QUOTED PASSAGE:
begin
I'm not well enough read in this area to comment intelligently, but it
is very important to locate such waves as either conjunctural or
necessary. Writing based on the data up to 1923, Trotsky found this
pattern: "the general direction of the basic curve is determined by the
character of the partial conjunctural curves of which it is composed. In
our schema three periods are sharply demarcated: twenty years of very
gradual capitalist development (segment A-B); forty years of energetic
upswing (segment B-C); and thirty years of protracted crisis and decline
(segment C-D)."
What would one say 86 years later? Maybe that to be convincing as a
'necessary' explanation of uneven development across time and space, the
schema should be enlarged to incorporate a major uptick in accumulation
(late 1940s-1960s) mainly because of massive devalorisation of
overaccumulated capital in the prior period (1929-45 especially
1939-45); but such an 'energetic upswing' can come to a fairly abrupt
halt in the core sites of overaccumulation (1970s) and then suffer
through thirty-five years of *displaced* crisis; i.e., overaccumulation
tensions that were shifted (to the Third World, the Sunbelt, gentrified
zones, etc) and stalled (over time via credit), to the point where
large-scale devalorisation is again on the agenda (2008-09)? Can a
long-wave perspective be broadened to take account of these stylised
facts? Is 'overaccumulation-devalorisation' the best framework for
thinking this dynamic through?
end
EXERCISES:
• 1. In the passage on long waves of capitalist development, how long is the period of energetic upswing in Trotsky's schema (segment B-C)?
• 2. Write the next part of the passage on long waves and overaccumulation, picking up after its final question.

DATASET SECTION:
begin
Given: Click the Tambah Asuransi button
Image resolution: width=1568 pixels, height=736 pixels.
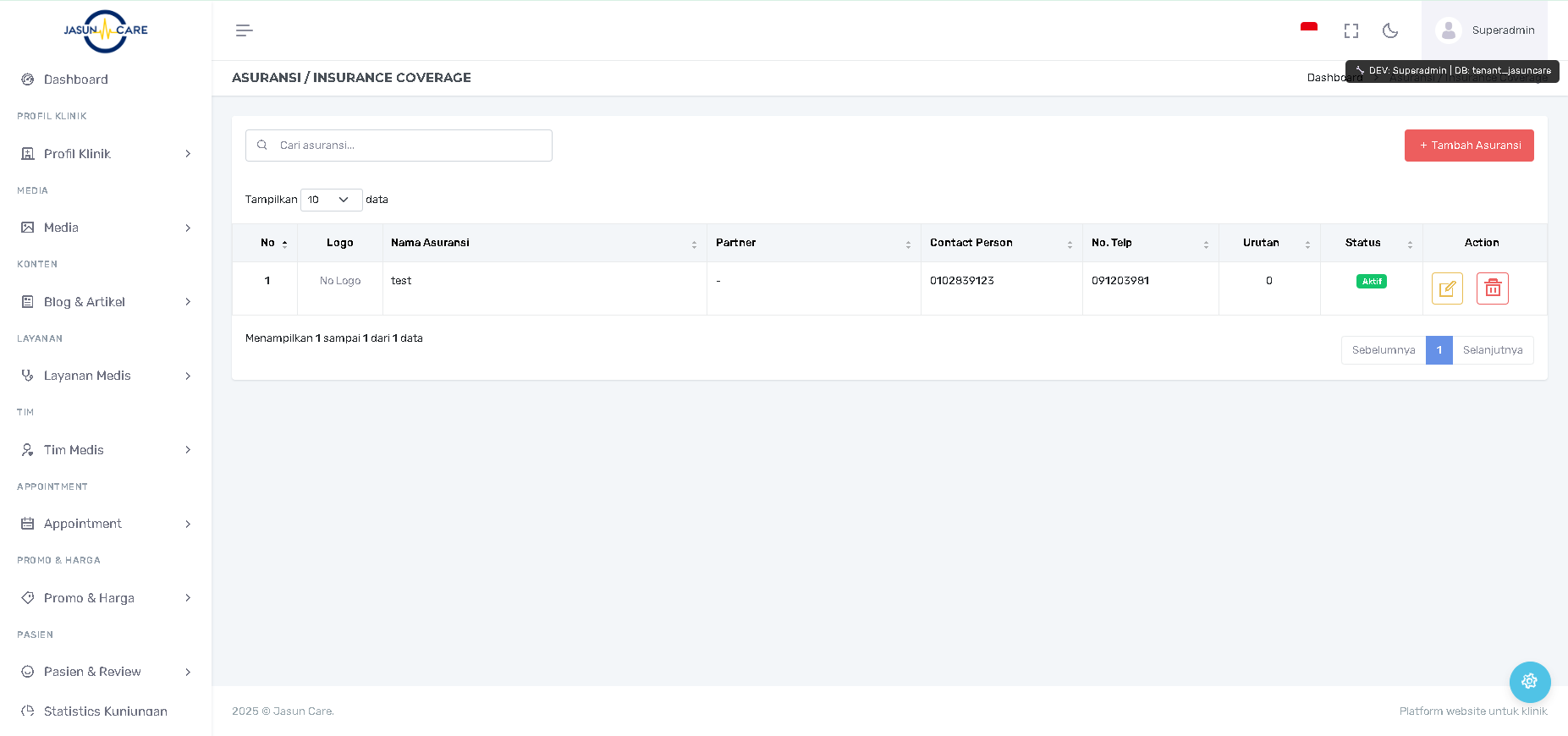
end
RESPONSES FOR EACH TASK:
• 1. Forty years.

• 2.
Patrick
Jurriaan Bendien wrote:
> I'm not really convinced either. What I do know is that there have
> been eras of faster and slower output growth rates and market
> expansion in the history of industrial capitalism, lasting for an
> interval of time often close to one generation (about 25 years or so).
> But the concept of "long waves" or "long cycles" suggests a recurrent
> empirical pattern which can be explained with the same kinds of
> variables, and that was also Ernest Mandel's idea: a hausse in profit
> volumes which is eventually choked off by a falling profit rate. That
> is much more difficult to prove, in particular because the very way in
> which the profitability of enterprise has been regarded has changed
> across time.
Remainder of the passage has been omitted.